Sunday 5 October 2008

Good and Bad Teaching Experiences

Good Experience:

Adrian Daly and his Algebra Beasts.
That will mean nothing to most people. To me though It reminds me of a time where my Maths was worse than it is now, and more importantly It reminds me of the techniques used to teach me Maths at GSCE level so I was at the average level to pass. Before Adrian Daly took me for maths I was under average and was expecting to either fail or obtain a really low pass. But thanks to Adrian Daly and his Beast theorem I passed, and with a good grade. He basically broke algebra down into different beasts, for example all the X's would be Lions, and all the Y's would be zebra's or Monkeys. Certain beasts wouldn't go together and others would. I think it was more the visual presentation that made it sink into my head and remembered for year. My maths teacher prancing up and down the class room imitating different animals, Insane? Genius! There is a fine line. The main thing is the teaching method worked.
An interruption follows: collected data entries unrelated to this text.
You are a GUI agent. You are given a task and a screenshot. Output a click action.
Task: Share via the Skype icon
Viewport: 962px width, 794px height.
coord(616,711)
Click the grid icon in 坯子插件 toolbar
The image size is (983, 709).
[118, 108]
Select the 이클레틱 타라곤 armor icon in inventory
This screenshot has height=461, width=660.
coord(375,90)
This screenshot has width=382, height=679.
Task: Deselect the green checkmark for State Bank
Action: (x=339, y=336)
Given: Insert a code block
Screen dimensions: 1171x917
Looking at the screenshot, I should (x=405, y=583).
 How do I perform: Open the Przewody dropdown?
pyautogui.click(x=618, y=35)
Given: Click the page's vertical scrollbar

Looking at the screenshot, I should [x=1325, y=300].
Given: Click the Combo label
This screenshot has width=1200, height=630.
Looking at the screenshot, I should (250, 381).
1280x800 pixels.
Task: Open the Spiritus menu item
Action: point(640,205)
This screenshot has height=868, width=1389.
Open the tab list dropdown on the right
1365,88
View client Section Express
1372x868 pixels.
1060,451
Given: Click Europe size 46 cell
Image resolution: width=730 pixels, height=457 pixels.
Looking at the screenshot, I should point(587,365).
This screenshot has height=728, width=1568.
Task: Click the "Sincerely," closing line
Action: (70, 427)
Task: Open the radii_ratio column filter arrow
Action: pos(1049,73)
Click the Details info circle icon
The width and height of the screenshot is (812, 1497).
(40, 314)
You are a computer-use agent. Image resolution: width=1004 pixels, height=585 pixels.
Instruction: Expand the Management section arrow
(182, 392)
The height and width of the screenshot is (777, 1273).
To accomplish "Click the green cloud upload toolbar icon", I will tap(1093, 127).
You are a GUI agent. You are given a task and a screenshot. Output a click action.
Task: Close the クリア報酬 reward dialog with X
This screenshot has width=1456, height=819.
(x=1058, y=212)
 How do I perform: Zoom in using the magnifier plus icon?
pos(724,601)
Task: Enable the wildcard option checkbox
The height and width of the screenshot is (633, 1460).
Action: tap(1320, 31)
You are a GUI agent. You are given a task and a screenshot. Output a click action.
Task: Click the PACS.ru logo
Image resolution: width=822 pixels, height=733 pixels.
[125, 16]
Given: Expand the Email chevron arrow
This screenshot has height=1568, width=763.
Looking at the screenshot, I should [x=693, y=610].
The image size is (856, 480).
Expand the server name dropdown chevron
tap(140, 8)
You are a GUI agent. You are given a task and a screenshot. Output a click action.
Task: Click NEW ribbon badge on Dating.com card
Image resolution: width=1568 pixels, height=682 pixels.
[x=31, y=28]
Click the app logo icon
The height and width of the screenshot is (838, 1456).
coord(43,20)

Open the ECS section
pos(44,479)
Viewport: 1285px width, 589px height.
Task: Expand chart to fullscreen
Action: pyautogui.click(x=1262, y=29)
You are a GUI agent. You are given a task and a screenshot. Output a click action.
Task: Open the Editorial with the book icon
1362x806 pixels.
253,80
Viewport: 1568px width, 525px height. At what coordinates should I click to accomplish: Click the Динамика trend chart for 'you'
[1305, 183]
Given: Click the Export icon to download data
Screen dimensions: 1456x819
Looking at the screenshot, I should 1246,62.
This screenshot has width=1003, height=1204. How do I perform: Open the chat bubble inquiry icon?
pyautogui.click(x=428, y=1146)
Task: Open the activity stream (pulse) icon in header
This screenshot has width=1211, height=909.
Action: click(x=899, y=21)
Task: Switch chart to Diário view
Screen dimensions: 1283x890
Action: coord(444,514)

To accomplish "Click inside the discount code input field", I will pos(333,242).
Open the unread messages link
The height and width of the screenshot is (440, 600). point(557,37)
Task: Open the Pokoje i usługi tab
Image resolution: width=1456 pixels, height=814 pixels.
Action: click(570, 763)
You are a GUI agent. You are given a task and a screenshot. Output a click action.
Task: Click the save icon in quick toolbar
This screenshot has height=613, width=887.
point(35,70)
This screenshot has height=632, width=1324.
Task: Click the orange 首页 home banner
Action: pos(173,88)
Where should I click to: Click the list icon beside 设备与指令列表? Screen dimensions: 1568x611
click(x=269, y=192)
Virtual Reality Presentations:
In one of the Units at Huddersfield University called V.R (Virtual Reality) we were asked to do a series of presentations. We were put into groups and did a group activity were we chose a subject title and then found people with a different title but the same subject. We had to go away and research what our title meant and some how link the two titles, then present our ideas to everyone else. So the project was interesting enough just through the research. Once everybody re-grouped for the presentations you could see how different everyones was. Some presentations ended up being fairly standard, were your listening to someone speak at the front of the class while watching a projected powerpoint. I admit my first presentation of the year was exactly like this. In the second round of presentations everyone was asked to present in the styl eof the people they'd been off researching. My favorite was a presentation where everyone was seated facing each other, and the entire presentation was recieved through an old tape recorder with pieces of scrap paper being passed down the lines of people. The pieces of paper had instructions on in, for example stand up and walk to the corner of the room to read out your slip. the first instruction was press play on the tape player. It was the most rememberable and interactive presentation I've seen.


Bad Experience:

Hot seat in English.

Virtual reality was the most boring lecture of my second year at University. You could look round the room and see half the class asleep, so it wasn't a very engaging lecture. All I took from the entire years worth of lectures was the word, grids.


The first time I really felt like walking out of lecture was in English in my school days.